President Obama on Thursday dismissed a report this week providing new details about a $400 million payment to Iran as old news that only added one key detail that made it seem "like some spy novel or crime novel."

Because new reports have focused on the pallets of cash being airlifted to Iran, he said, "It feels like some spy novel or some crime novel."

"The only bit of news that we have on this is that we paid cash," the president said. He explained that the administration couldn't send a "check or wire money" because U.S. sanctions law bars it from engaging in financial transactions with Iran.

"It's been interesting to watch this story surface," Obama said. "Some of you may recall we announced these payments in January — many months ago. This wasn't a secret ... This wasn't some nefarious deal."

He reiterated the explanation that the $400 million was a payment made to Iran to settle a dispute at an international tribune over Iranian funds held in a U.S. bank for jet purchases that were frozen after the overthrow of the Shah in 1979.
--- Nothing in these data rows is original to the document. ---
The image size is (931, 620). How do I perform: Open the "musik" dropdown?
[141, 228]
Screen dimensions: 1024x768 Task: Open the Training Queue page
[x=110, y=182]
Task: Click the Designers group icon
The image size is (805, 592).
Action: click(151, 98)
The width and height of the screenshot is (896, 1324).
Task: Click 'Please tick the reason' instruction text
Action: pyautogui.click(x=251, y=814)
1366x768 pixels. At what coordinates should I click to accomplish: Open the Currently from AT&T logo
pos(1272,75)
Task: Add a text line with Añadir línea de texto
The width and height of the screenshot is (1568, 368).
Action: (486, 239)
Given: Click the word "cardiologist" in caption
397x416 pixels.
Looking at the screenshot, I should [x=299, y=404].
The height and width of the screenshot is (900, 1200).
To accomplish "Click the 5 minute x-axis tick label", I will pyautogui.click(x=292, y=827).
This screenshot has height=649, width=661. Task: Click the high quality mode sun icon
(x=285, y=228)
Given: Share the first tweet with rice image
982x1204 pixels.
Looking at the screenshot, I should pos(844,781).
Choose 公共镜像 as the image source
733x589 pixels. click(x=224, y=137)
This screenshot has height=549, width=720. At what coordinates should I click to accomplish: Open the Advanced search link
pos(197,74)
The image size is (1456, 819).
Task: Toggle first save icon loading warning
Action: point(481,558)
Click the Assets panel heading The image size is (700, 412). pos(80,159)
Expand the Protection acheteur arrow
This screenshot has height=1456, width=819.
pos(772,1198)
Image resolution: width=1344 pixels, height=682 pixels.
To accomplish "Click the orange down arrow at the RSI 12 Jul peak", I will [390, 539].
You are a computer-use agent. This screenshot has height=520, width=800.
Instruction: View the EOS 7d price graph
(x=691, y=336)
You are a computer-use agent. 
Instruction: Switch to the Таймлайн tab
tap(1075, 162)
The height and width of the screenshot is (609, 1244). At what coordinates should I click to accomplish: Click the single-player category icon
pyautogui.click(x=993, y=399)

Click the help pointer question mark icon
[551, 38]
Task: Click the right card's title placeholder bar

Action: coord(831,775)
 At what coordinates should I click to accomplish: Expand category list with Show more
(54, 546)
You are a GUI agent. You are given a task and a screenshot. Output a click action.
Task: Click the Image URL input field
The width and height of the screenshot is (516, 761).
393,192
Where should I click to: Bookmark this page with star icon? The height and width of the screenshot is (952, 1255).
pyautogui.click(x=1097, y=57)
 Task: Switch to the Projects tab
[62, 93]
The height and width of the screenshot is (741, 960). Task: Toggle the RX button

"As a consequence of working through the international tribunal, it was the assessment of our lawyers that there was significant litigation risk and we could end up costing ourselves billions of dollars ... It was their suggestion that we settle," he said.

Obama also denied any charges that the payments amounted to ransom for hostages, even though the payment arrived in Tehran in an unmarked cargo plane the same day Iran released the American hostages.

"We do not pay ransom for hostages — we've got a number of Americans being held around the world, and I meet with their families and its heartbreaking," he said. "These families know we have a policy of not paying ransom. The notion that we would start now ... even as we are looking into the faces of other hostage families ... and say to them that we don't pay ransom, defies logic."